* Collected data entries
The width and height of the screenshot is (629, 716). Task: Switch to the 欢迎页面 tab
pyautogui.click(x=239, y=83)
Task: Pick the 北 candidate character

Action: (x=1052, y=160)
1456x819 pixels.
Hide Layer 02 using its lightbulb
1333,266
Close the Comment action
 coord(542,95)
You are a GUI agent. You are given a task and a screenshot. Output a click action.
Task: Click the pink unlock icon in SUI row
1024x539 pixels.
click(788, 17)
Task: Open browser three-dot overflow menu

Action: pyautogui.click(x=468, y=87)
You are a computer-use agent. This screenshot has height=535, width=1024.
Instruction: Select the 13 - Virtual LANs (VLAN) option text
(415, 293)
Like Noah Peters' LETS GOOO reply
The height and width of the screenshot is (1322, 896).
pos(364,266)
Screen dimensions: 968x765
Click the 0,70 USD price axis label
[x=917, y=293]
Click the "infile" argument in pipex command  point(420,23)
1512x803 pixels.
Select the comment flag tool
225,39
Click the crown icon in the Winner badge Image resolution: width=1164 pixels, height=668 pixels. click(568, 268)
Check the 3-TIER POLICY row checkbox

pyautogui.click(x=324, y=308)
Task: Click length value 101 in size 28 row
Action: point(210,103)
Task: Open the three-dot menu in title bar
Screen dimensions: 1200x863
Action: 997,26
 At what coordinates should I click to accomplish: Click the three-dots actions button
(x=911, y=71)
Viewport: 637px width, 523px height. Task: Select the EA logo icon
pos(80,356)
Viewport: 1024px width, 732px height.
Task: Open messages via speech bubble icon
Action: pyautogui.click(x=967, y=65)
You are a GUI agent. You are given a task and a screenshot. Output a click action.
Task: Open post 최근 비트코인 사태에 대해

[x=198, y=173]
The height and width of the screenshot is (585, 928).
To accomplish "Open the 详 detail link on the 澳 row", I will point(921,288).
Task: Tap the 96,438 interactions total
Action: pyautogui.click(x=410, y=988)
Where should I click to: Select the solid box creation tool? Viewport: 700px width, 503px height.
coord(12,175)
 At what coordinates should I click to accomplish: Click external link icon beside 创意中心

* Assignment
From the first line to the last, retype the data exactly.

* Answer box
The width and height of the screenshot is (629, 716). Task: Switch to the 欢迎页面 tab
pyautogui.click(x=239, y=83)
Task: Pick the 北 candidate character

Action: (x=1052, y=160)
1456x819 pixels.
Hide Layer 02 using its lightbulb
1333,266
Close the Comment action
 coord(542,95)
You are a GUI agent. You are given a task and a screenshot. Output a click action.
Task: Click the pink unlock icon in SUI row
1024x539 pixels.
click(788, 17)
Task: Open browser three-dot overflow menu

Action: pyautogui.click(x=468, y=87)
You are a computer-use agent. This screenshot has height=535, width=1024.
Instruction: Select the 13 - Virtual LANs (VLAN) option text
(415, 293)
Like Noah Peters' LETS GOOO reply
The height and width of the screenshot is (1322, 896).
pos(364,266)
Screen dimensions: 968x765
Click the 0,70 USD price axis label
[x=917, y=293]
Click the "infile" argument in pipex command  point(420,23)
1512x803 pixels.
Select the comment flag tool
225,39
Click the crown icon in the Winner badge Image resolution: width=1164 pixels, height=668 pixels. click(568, 268)
Check the 3-TIER POLICY row checkbox

pyautogui.click(x=324, y=308)
Task: Click length value 101 in size 28 row
Action: point(210,103)
Task: Open the three-dot menu in title bar
Screen dimensions: 1200x863
Action: 997,26
 At what coordinates should I click to accomplish: Click the three-dots actions button
(x=911, y=71)
Viewport: 637px width, 523px height. Task: Select the EA logo icon
pos(80,356)
Viewport: 1024px width, 732px height.
Task: Open messages via speech bubble icon
Action: pyautogui.click(x=967, y=65)
You are a GUI agent. You are given a task and a screenshot. Output a click action.
Task: Open post 최근 비트코인 사태에 대해

[x=198, y=173]
The height and width of the screenshot is (585, 928).
To accomplish "Open the 详 detail link on the 澳 row", I will point(921,288).
Task: Tap the 96,438 interactions total
Action: pyautogui.click(x=410, y=988)
Where should I click to: Select the solid box creation tool? Viewport: 700px width, 503px height.
coord(12,175)
 At what coordinates should I click to accomplish: Click external link icon beside 创意中心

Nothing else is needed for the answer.